Categories: dairy free, gluten free, vegan, vegetarian

Tags: ,

11 replies

  1. On my recent trip to England I saw more bumble bees than ever before. We don’t seem to have them here on Australia. Luckily we do have plenty of honey bees here. I’ve just read “The History of Bees” by Maja Lunde. It was quite terrifying. And my rhubarb is growing well this time so thanks for the recipe.

    • Thank you John. I’ve not read Maja Lunde’s book, and must look it up. Many years ago I came across Maurice Maeterlinck’s ‘The Life of The Bee’, a beautifully written book, and have been beguiled by these amazing insects ever since.

    • Can’t tell the difference between bumble or honey bees, but quite coincidentally I recently saw a host of bees cover a well established bottle brush tree.

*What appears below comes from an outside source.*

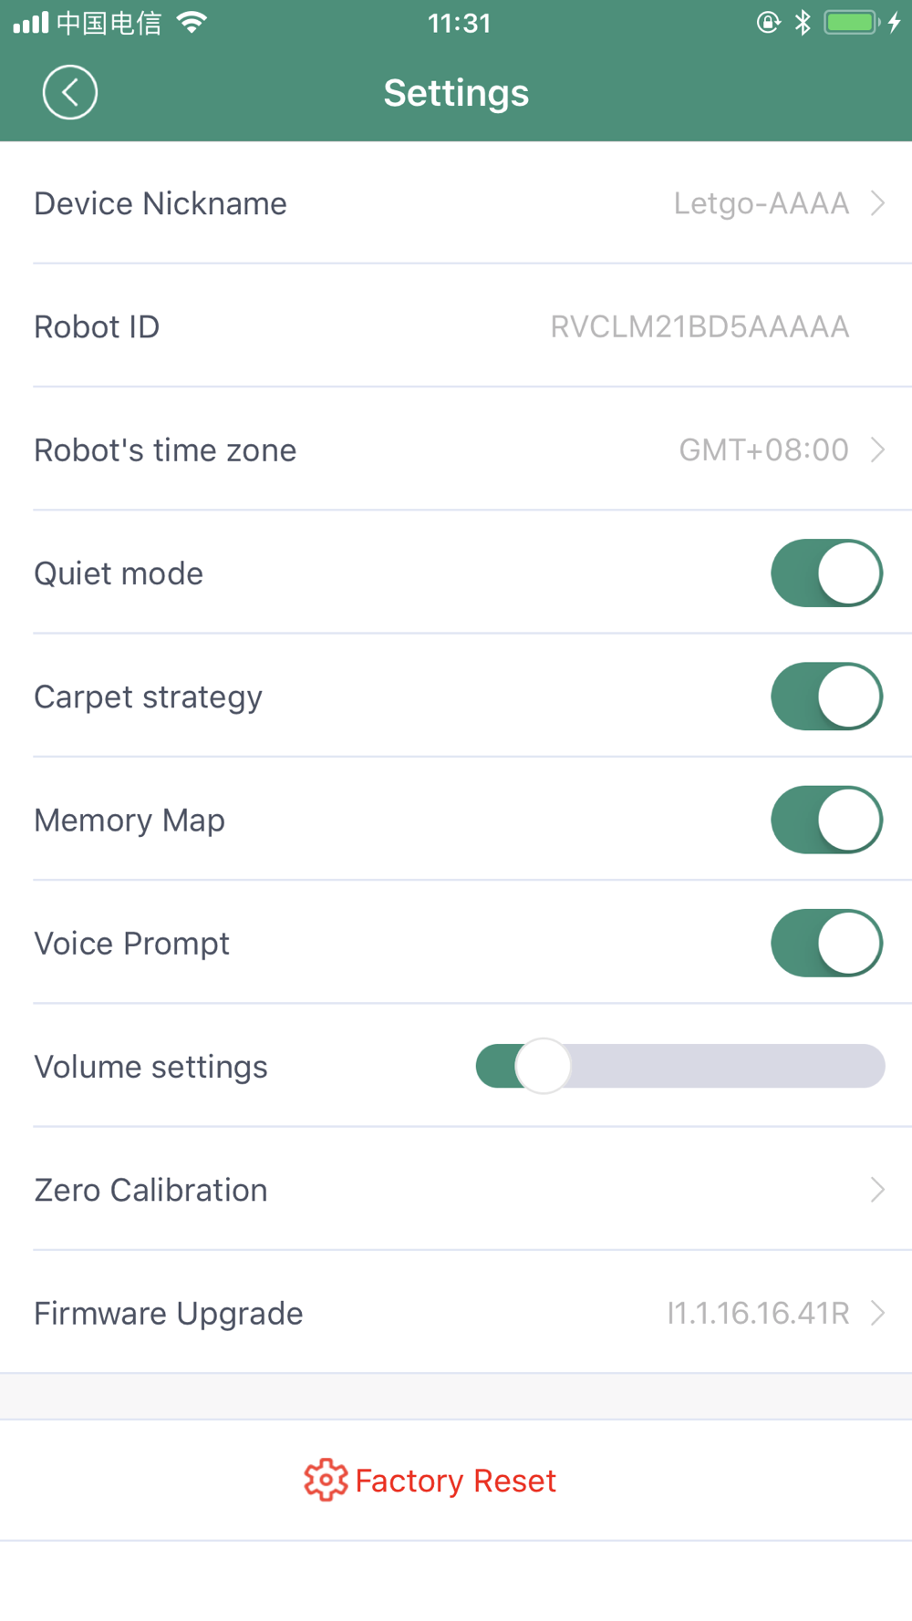Disable the Quiet mode switch
Screen dimensions: 912x1621
tap(826, 573)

      • The swarm you saw was a queen leaving a hive and taking some of her workers with her. It happened at my place a little while ago. Have a look at https://wp.me/s8PuzR-bees

      • Thanks. Great post. Should have thought of taking some pics myself. Yours were terrific (from a distance) How brave of you to get so close. Glad there was a happy ending🤭

      • The happy ending was, the lady who came and took the bees away came back later with a jar of hone from the same bees. And I was safe because all the bees were trying to get as close to their queen as possible.

      • The swarm you saw was a young queen taking some of her workers and setting up a new colony. Have a look at my post https://wp.me/s8PuzR-bees
        It happened in the drive at my place.

  2. This sounds delicious! Thank you for sharing this recipe and this important information about bees 🙂 I will buy some seeds and plant some flowers! 🙂

  3. What a beautiful recipe! Spring is right around the corner here…

    • Thank you 🙂 Yes, this is a lovely time of year as we emerge from winter’s torpor, full of renewed optimism and hope, ready to sow seeds for the future.